Update 1/15/18 3:15 AM EST – Added Tiger Direct Business pricing at the bottom.
Specifications from Intel’s next generation consumer NVMe products are now online. The two new M.2 product series fall under 760p and 660p branding. The new BGA SSD we spotted just last weekalso made an appearance over the weekend under the 700p name.
In the chart below, you can see Intel’s full consumer SSD product line with 64-layer 3D memory. The Intel 545s came to market in June 2017 (review here), but the 760p, 700p, and 660p are unreleased products. The chart also shows the existing 600p with 32-layer NAND flash, for comparison.
The Intel SSD 760p sports five capacities ranging between 128GB and 2TB in the M.2 form factor. The performance is a blistering 3,200 MB/s sequential read and 1,600 MB/s sequential write speeds. The random performance comes to 350,000 IOPS read and 280,000 IOPS write. This is in line with the Silicon Motion SM2262 controller we saw in the Adata suite, which used the XPG SX8200. The Adata version with the same controller uses overprovisioning that shrinks the user capacity. It looks like Intel will bring the 760p to market without heavy overprovisioning to give users more space to keep data.
The Intel 700p BGA SSD shows capacities between 128GB and 512GB. This is a little different from the 1TB BGA the company tried to slide by us last week in an official PDF catalog. At one time, Intel had a 600p BGA on a leaked roadmap, but it, as well as the 610p, never came to market. BGA SSDs are embedded in products like thin notebooks. They use multi-chip packaging to fit all of the components inside one small package. Intel could still build a 1TB BGA SSD by stacking sixteen next-generation 512Gbit die with the controller in the package.
Last but not least is the most interesting leak: In the middle of the chart is the Intel SSD 660p with 4-bit per cell (QLC) flash. The SSD 660p listing shows three capacities (512GB, 1TB and 2TB). The performance is much higher than we expected to see from QLC at right out of the gate. The leak says the 660p will achieve up to 1,800 MB/s sequential read and 1,100 sequential write speeds. The random performance clocks in at 150,000 IOPS for both reads and writes.

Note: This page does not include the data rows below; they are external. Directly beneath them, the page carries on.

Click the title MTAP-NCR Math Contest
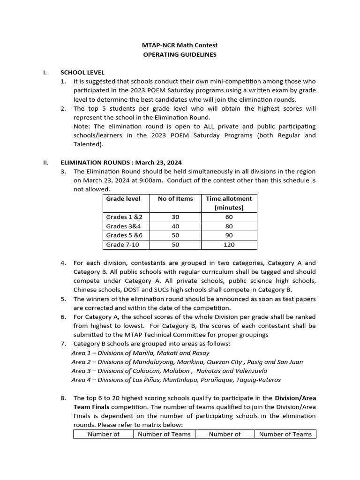180,45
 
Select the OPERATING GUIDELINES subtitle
180,54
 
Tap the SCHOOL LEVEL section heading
82,73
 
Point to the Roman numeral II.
46,163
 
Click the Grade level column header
123,199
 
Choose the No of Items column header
175,199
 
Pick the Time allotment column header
229,203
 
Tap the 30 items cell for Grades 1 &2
175,217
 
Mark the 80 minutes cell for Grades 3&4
229,226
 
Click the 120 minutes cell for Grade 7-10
229,245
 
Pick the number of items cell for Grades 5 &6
175,235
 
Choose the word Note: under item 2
82,127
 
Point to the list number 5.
63,299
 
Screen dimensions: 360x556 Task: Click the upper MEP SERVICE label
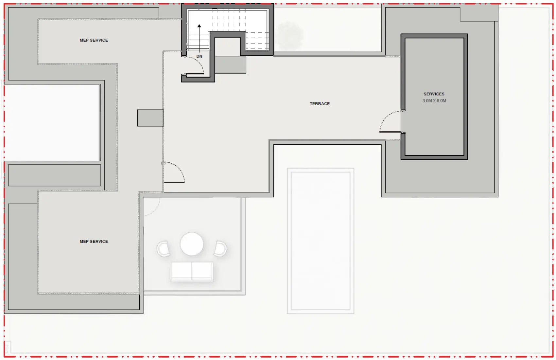[x=94, y=40]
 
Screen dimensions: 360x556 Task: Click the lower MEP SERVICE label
[x=94, y=242]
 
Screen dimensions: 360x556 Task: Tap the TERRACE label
[x=320, y=104]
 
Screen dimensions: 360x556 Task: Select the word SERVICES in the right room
[x=434, y=94]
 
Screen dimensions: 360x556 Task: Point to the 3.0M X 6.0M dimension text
[x=434, y=101]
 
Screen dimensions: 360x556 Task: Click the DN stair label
[x=199, y=57]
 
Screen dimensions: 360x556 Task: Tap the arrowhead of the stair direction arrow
[x=199, y=26]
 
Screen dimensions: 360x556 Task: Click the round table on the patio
[x=192, y=244]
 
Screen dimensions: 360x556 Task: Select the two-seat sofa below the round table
[x=192, y=271]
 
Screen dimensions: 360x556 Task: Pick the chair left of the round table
[x=164, y=249]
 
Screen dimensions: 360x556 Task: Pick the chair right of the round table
[x=220, y=249]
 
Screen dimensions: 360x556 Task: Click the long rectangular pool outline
[x=321, y=241]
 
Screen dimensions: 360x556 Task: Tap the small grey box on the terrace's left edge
[x=150, y=118]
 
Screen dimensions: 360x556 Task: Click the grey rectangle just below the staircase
[x=230, y=65]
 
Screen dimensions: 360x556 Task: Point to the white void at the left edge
[x=52, y=122]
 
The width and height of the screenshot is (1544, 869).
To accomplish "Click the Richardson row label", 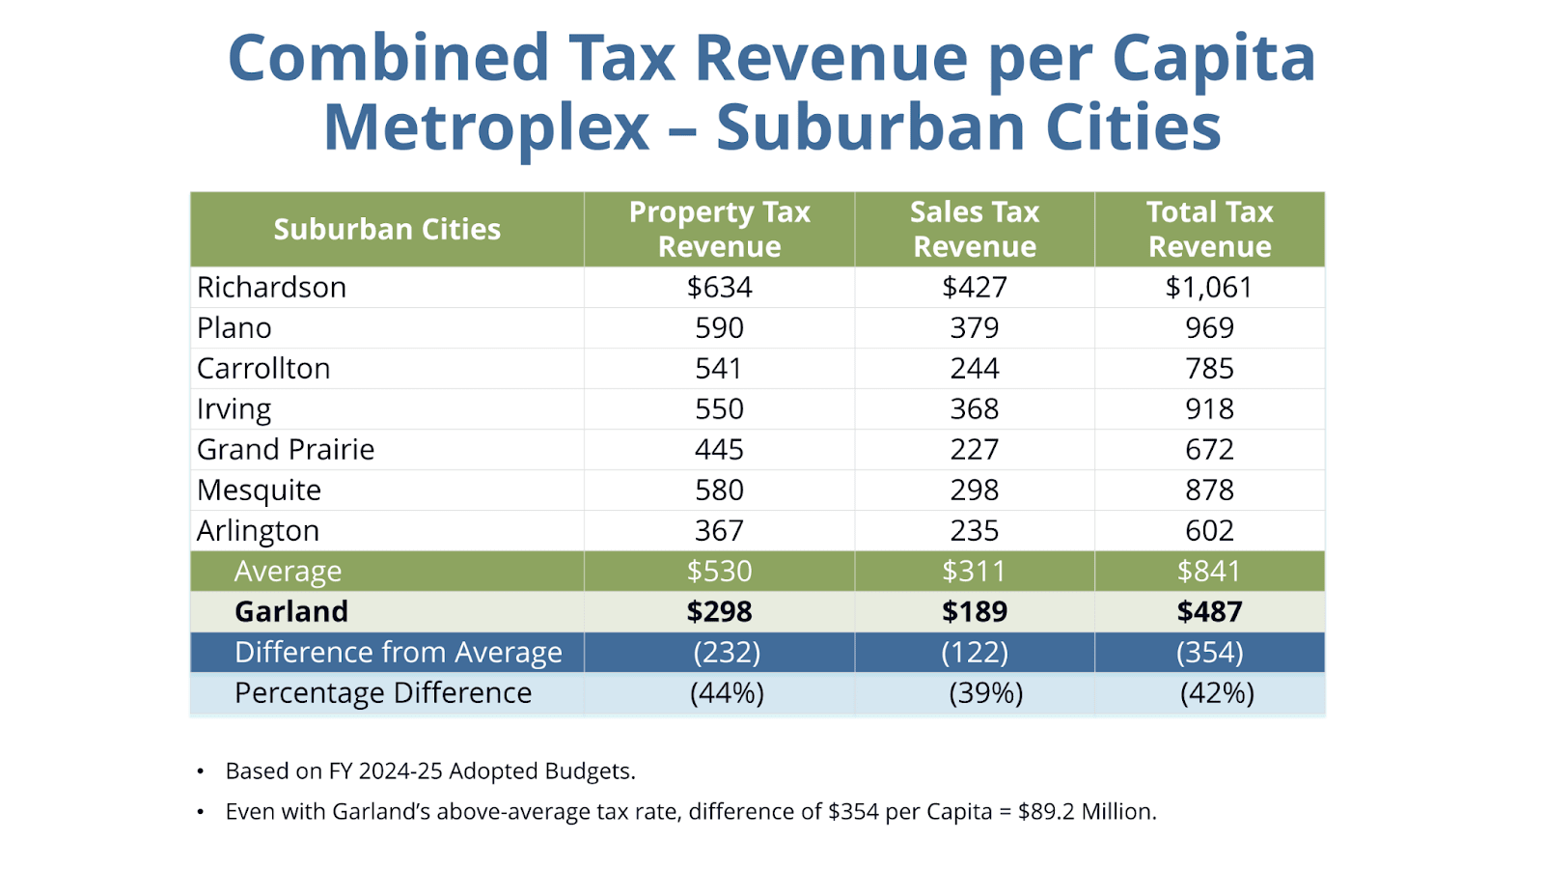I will (271, 288).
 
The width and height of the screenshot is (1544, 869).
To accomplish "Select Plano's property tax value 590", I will (719, 328).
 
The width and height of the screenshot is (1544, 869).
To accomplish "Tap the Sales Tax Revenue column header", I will (975, 229).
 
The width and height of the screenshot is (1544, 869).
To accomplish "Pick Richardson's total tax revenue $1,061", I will (1209, 288).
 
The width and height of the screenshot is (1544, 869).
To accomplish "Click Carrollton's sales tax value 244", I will (975, 369).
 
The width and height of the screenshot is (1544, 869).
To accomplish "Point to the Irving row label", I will (234, 409).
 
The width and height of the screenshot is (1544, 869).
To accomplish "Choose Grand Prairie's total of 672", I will (1209, 450).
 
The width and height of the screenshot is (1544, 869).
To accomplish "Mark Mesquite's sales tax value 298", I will (975, 491).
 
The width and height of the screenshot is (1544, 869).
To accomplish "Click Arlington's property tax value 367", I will (719, 531).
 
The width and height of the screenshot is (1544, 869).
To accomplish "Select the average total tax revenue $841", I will (1209, 572).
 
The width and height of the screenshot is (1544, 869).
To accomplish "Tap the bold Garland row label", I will (291, 612).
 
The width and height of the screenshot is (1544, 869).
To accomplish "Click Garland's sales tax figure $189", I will (975, 612).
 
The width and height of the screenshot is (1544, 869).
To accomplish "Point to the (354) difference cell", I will (1209, 653).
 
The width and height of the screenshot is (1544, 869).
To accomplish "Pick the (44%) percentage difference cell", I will (727, 693).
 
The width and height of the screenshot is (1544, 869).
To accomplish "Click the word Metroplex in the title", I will (486, 127).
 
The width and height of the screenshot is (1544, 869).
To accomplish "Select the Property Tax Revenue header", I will (719, 229).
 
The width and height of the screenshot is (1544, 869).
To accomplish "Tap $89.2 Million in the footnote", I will (1086, 812).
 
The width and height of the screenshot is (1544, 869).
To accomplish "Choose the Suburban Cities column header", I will (387, 229).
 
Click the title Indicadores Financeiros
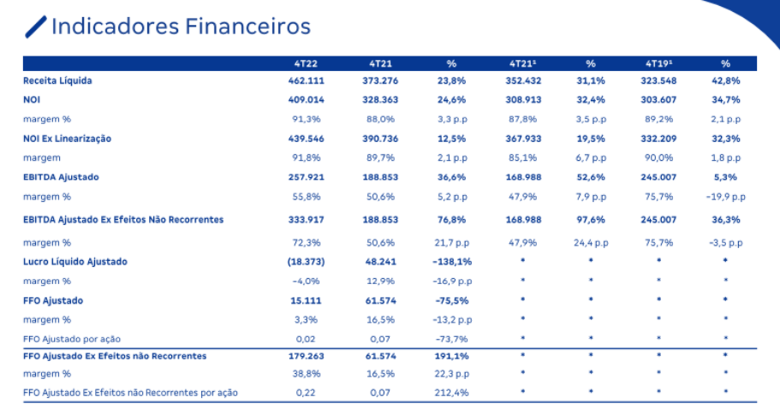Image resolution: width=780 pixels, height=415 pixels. [180, 27]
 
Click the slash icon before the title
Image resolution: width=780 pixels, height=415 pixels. [36, 27]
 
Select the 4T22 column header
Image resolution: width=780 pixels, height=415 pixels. [307, 63]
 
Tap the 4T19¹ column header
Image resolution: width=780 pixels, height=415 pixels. [658, 63]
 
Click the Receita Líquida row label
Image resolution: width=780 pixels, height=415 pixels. [57, 80]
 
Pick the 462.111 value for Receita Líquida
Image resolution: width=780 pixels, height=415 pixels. [307, 80]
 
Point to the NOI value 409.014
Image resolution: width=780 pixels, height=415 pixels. [307, 99]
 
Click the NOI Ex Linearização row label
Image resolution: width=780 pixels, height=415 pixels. [68, 138]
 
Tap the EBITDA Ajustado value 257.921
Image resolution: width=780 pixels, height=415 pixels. [307, 176]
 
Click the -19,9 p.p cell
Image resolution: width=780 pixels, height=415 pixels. [725, 196]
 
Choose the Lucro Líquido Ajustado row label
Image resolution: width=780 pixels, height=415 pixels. [76, 261]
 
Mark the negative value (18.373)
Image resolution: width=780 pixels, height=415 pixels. [307, 261]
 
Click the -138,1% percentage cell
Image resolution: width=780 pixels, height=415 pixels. [451, 261]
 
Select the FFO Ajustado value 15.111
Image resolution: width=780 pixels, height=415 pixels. [307, 300]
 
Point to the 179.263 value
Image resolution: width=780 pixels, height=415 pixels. [307, 355]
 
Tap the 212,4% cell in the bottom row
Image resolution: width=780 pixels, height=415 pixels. [451, 393]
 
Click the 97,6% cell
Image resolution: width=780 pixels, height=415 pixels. [591, 220]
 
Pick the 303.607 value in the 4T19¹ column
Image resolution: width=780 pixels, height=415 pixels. [658, 99]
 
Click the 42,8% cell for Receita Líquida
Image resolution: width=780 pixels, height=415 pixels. [725, 80]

QLC was a hot topic at CES last week, but only behind closed doors. No one wanted to go on the record, but we know IMFT (Intel Micron Flash Technology) has it ready for the most part. Companies are excited about the cost-cutting technology but need controllers to pair with it. One source told us to expect 512GB QLC SSDs for around $100.
The new Intel leaks don’t list realistic pricing. One site shows the Intel SSD 760p 512GB at 5900 Yuan, which is around $917 USD. After an exhaustive search, we did find some reliable pricing from U.S. reseller Tiger Direct. The company lists the SSD 760p 128GB for $87.99, but only the smallest capacity model came up in our search.